Opinion: Russia probe includes spectacular level of lies

? I spent part of my convalescence from a recent illness reading some of the comprehensive timelines of the Russia investigation (which indicates, I suppose, a sickness of another sort). One, compiled by Politico, runs to nearly 12,000 words — an almost book-length account of stupidity, cynicism, hubris and corruption at the highest levels of American politics.

The cumulative effect on the reader is a kind of nausea no pill can cure. Most recently, we learned about Donald Trump Jr.’s direct communications with WikiLeaks — which CIA Director Mike Pompeo has called a “hostile intelligence service helped by Russia” — during its efforts to produce incriminating material on Hillary Clinton during the 2016 election. But this is one sentence in an epic of corruption. There is the narrative of a campaign in which high-level operatives believed that Russian espionage could help secure the American presidency, and acted on that belief. There is the narrative of deception to conceal the nature and extent of Russian ties. And there is the narrative of a president attempting to prevent or shut down the investigation of those ties, and soliciting others for help in that task.

In all of this, there is a spectacular accumulation of lies. Lies on disclosure forms. Lies at confirmation hearings. Lies on Twitter. Lies in the White House briefing room. Lies to the FBI. Self-protective lies by the attorney general. Blocking and tackling lies by Vice President Pence. This is, with a few exceptions, a group of people for whom truth, political honor, ethics and integrity mean nothing.

What are the implications? Trump and others in his administration are about to be hit by a legal tidal wave. We look at the Russia scandal and see lies. A skilled prosecutor sees leverage. People caught in criminal violations make more cooperative witnesses. Robert Mueller and his A-team of investigators have plenty of stupidity and venality to work with. They are investigating an administration riven by internal hatreds — also the prosecutor’s friend. And Trump has already alienated many potential allies in a public contest between himself and Mueller. A number of elected Republicans, particularly in the Senate, would watch this showdown with popcorn.

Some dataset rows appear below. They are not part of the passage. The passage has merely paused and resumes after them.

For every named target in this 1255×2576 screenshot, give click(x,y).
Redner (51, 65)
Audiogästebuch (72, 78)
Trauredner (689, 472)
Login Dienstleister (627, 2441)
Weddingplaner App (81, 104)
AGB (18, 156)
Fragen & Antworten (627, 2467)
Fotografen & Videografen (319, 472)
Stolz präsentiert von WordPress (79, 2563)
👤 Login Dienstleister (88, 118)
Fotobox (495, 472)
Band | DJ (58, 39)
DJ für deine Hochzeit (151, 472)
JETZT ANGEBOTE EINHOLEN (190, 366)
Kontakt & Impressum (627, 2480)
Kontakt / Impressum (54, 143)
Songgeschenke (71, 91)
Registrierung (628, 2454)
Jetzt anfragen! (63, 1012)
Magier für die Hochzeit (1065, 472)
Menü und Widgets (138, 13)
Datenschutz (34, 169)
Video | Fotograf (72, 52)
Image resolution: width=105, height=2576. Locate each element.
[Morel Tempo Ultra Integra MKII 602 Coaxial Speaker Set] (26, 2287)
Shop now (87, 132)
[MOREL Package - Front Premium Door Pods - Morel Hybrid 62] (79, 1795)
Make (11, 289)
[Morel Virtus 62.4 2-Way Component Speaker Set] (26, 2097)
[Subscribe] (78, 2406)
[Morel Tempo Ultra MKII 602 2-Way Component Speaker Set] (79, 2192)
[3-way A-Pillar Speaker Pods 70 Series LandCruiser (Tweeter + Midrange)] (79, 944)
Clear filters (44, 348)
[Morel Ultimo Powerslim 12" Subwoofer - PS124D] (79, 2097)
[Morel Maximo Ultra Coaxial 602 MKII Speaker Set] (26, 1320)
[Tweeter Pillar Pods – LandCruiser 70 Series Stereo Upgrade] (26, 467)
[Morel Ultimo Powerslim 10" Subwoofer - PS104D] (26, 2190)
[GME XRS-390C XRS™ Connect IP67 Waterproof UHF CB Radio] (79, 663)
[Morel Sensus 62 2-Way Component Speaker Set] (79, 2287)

But the implications of all this are not only legal and political. We are witnessing what happens when right-wing politics becomes untethered from morality and religion.

What does public life look like without the constraining internal force of character — without the firm ethical commitments often (though not exclusively) rooted in faith? It looks like a presidential campaign unable to determine right from wrong and loyalty from disloyalty. It looks like an administration engaged in a daily assault on truth and convinced that might makes right. It looks like the residual scum left from retreating political principle — the worship of money, power and self-promoted fame. The Trumpian trinity.

But also: Power without character looks like the environment for women at Fox News during the reigns of Roger Ailes and Bill O’Reilly — what former network host Andrea Tantaros called “a sex-fueled, Playboy Mansion-like cult, steeped in intimidation, indecency and misogyny.” It looks like Breitbart’s racial transgressiveness, providing permission and legitimacy to the alt-right. It looks like the cruelty and dehumanization practiced by Dinesh D’Souza, dismissing the tears and trauma of one Roy Moore accuser as a “performance.” And it looks like the Christian defense of Moore, which has ceased to be recognizably Christian.

This may be the greatest shame of a shameful time. What institution, of all institutions, should be providing the leaven of principle to political life? What institution is specifically called on to oppose the oppression of children, women and minorities, to engage the world with civility and kindness, to prepare its members for honorable service to the common good?

A hint: It is the institution that is currently — in some visible expressions — overlooking, for political reasons, credible accusations of child molestation. Some religious leaders are willing to call good evil, and evil good in service to a different faith — a faith defined by their political identity. This is heresy at best; idolatry at worst.

Most Christians, of course, are not actively supporting Moore. But how many Americans would identify evangelical Christianity as a prophetic voice for human dignity and moral character on the political right? Very few. And they would be wrong.

Many of the people who should be supplying the moral values required by self-government have corrupted themselves. The Trump administration will be remembered for many things. The widespread, infectious corruption of institutions and individuals may be its most damning legacy.

— Michael Gerson is a columnist for Washington Post Writers Group.